Der Prozess um die Rechtmäßigkeit des Verkaufes des Areals im Norden Stendals nimmt Fahrt auf.

Von Wolfgang Biermann 09.04.2019, 16:38

Stendal l Der Prozess vor dem Landgericht Stendal um die Rechtmäßigkeit des Verkaufes eines 1,38 Hektar großen Areals im Norden der Rolandstadt nimmt Fahrt auf. Die Stadt hatte das Gelände im September 2018 an die Stendaler Firma Pui GbR veräußert, die dort Wohnhäuser im sogenannten Baugebiet „Zum Sonnenblick“ errichten möchte. Wie berichtet will die beim Kauf nicht zum Zuge gekommene Sewe Tief- und Rohrleitungsbau GmbH per Klage feststellen lassen, ob die Stadt mit dem Verkauf an den Konkurrenten gegen das Wettbewerbsrecht verstoßen hat.

Am gestrigen Dienstag gab die 1. Zivilkammer nach der misslungenen Güteverhandlung am 8. März den Eintritt in die Beweisaufnahme bekannt. Der vom Gericht bestellte Magdeburger Gutachter Tankred Jänicke soll klären, ob der zwischen der Stadt Stendal und der Pui GbR vereinbarte Kaufpreis von rund 100.000 Euro weit unter dem Verkehrswert lag. Sewe hatte in der Klage gegen die Stadt bemängelt, dass unter Zugrundelegung eines Bodenrichtwertes von 50 Euro/Quadratmeter der Wert auf 696.600 Euro zu bemessen sei.

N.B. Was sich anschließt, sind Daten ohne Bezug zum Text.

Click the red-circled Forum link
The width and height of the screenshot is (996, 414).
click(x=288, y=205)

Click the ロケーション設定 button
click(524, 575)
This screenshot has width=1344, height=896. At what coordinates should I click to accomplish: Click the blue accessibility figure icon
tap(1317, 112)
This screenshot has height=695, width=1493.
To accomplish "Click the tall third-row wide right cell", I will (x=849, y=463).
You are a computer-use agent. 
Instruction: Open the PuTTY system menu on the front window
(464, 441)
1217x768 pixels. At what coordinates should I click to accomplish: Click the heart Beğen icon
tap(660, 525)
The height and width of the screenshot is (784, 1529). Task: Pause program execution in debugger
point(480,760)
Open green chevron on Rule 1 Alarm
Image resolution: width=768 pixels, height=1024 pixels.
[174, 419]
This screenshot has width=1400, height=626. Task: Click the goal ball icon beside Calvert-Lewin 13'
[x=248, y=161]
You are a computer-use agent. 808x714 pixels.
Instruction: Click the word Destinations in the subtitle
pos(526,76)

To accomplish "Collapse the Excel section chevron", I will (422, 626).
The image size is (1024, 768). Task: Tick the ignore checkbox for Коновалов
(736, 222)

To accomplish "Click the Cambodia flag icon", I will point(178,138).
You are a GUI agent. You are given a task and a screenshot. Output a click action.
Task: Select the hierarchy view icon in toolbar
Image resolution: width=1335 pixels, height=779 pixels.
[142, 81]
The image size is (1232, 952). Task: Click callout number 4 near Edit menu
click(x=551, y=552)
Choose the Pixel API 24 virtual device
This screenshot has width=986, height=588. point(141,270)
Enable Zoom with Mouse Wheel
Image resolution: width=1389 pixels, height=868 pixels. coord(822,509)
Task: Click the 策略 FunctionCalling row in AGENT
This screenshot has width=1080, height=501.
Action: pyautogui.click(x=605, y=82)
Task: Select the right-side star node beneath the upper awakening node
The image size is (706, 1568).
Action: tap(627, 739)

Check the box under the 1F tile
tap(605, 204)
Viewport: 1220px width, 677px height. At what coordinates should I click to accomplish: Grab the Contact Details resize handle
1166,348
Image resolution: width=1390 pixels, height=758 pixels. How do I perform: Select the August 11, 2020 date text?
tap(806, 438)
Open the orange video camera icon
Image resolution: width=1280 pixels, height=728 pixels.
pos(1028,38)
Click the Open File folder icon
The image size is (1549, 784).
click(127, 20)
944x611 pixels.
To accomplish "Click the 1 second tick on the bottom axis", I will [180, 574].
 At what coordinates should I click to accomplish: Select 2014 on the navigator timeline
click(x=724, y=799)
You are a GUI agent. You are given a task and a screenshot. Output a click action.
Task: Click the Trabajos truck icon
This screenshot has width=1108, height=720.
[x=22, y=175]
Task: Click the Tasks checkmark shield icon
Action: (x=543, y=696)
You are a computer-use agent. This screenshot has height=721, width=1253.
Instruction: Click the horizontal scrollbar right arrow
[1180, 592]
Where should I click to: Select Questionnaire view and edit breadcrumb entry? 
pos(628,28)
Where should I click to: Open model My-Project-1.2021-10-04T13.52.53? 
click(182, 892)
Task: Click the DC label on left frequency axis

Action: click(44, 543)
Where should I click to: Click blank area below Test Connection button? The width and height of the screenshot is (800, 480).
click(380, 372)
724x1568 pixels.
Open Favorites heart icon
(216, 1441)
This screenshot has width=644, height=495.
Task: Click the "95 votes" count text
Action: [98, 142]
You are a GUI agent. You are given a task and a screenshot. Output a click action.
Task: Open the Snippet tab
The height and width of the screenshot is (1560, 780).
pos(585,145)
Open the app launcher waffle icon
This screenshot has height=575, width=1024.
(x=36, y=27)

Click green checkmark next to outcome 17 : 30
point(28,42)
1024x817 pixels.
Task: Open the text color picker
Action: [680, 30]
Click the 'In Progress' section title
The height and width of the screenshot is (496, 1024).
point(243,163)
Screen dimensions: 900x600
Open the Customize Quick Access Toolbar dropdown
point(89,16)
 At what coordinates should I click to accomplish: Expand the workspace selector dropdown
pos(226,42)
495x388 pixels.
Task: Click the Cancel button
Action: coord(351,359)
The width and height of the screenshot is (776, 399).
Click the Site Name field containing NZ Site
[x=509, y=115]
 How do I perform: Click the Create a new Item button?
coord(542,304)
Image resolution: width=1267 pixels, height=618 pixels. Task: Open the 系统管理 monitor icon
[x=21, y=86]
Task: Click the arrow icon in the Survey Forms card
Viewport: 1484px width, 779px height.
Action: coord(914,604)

Basis des Gutachtens soll der Zustand am 3. September 2018 sein. Dazu soll sich der Sachverständige Jänicke auch mit dem von der Stadt im Vorfeld in Auftrag gegebenen Gutachten der Schönebecker Sachverständigen Monika Iden befassen. Sewe und Stadt wurden gestern vom Landgericht beauflagt, Fotos des Grundstücks zum Stichtag 3. September beizubringen. Die sollen den Zustand vor Beginn der Arbeiten durch Pui belegen.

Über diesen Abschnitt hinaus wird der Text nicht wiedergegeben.